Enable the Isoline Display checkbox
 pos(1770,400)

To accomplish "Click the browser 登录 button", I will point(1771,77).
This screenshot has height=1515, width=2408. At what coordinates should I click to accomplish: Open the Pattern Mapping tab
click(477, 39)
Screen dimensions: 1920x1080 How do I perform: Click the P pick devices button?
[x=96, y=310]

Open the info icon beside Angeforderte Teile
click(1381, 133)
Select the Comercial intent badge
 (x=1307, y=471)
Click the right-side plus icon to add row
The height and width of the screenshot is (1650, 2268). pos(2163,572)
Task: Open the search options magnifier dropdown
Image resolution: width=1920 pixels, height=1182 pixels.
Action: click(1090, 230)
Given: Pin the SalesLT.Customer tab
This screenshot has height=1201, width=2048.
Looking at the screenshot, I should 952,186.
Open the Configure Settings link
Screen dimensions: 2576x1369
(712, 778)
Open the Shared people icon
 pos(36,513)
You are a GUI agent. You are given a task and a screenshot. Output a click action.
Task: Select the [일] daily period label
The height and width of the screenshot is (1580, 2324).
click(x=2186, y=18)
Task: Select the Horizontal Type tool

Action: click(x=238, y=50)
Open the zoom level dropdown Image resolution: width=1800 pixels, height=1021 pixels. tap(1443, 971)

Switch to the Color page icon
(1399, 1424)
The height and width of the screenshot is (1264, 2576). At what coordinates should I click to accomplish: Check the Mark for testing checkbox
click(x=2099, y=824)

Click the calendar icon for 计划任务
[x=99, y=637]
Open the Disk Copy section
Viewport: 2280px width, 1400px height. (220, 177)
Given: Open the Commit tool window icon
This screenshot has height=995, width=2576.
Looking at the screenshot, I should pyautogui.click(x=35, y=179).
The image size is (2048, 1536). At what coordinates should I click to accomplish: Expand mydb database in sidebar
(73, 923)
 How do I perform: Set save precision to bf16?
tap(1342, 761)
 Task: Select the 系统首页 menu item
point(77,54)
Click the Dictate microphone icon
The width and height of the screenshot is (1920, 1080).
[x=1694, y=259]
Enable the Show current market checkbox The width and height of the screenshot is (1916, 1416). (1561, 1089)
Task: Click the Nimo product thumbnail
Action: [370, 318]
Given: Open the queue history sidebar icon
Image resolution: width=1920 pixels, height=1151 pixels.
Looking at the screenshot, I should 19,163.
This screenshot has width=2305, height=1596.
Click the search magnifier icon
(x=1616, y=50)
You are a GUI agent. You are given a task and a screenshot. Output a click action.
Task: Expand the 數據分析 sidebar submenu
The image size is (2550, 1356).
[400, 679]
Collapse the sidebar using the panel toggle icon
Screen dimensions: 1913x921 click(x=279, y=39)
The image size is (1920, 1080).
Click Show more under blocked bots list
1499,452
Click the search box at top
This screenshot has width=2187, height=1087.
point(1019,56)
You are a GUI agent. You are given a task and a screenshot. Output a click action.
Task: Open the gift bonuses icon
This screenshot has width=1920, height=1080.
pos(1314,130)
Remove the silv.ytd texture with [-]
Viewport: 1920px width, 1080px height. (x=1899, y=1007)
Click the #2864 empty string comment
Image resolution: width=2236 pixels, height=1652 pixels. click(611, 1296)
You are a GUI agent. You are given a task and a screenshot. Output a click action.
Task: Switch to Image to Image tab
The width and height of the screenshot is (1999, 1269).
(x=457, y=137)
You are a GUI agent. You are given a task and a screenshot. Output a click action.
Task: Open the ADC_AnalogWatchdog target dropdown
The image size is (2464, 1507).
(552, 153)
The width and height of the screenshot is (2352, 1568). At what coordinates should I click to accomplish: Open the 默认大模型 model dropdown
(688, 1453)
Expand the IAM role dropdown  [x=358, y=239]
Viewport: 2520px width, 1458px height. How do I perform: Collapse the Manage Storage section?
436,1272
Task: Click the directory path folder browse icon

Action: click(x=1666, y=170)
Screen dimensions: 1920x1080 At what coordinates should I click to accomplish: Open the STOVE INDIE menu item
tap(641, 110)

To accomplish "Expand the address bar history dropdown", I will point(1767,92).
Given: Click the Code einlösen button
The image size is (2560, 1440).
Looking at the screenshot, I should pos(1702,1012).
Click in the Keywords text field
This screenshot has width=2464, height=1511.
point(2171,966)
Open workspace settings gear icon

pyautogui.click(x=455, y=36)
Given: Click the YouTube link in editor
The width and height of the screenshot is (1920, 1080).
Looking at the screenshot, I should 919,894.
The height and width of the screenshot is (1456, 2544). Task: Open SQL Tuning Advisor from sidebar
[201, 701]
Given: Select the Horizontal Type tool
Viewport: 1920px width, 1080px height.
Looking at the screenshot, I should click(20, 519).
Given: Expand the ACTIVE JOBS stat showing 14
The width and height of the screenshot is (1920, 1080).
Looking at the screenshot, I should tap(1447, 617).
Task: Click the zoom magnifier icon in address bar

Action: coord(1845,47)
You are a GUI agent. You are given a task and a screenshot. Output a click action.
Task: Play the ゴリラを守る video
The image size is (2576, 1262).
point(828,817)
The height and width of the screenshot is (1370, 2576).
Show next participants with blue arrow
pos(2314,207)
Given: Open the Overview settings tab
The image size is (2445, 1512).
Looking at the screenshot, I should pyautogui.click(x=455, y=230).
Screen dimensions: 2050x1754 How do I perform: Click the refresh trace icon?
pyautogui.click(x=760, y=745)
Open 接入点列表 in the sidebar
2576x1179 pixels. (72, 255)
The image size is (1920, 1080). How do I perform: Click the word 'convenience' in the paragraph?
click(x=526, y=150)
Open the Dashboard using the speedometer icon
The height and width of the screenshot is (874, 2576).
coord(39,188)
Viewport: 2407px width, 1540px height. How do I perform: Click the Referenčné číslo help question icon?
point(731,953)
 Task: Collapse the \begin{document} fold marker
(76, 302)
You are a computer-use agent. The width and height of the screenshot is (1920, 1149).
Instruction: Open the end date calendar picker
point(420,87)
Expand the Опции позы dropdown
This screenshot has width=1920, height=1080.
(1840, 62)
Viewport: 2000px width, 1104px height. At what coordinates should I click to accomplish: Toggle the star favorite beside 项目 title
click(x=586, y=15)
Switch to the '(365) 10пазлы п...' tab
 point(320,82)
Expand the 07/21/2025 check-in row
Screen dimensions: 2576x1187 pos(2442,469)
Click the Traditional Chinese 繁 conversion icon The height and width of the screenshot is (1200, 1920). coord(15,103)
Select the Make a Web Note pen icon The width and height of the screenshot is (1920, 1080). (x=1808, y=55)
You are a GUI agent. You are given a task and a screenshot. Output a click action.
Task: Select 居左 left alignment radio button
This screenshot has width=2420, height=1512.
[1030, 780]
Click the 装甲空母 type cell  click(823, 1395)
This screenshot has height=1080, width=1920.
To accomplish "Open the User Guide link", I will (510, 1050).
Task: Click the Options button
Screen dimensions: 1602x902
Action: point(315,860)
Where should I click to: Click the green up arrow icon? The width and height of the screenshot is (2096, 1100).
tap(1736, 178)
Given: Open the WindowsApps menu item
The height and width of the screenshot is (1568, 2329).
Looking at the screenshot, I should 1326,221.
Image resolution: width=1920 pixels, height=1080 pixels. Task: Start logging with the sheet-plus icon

□ □ □

Each line from the one containing "Given: Open the WindowsApps menu item" to the end of the listing above should be copied exactly, and nothing else.

Given: Open the WindowsApps menu item
The height and width of the screenshot is (1568, 2329).
Looking at the screenshot, I should 1326,221.
Image resolution: width=1920 pixels, height=1080 pixels. Task: Start logging with the sheet-plus icon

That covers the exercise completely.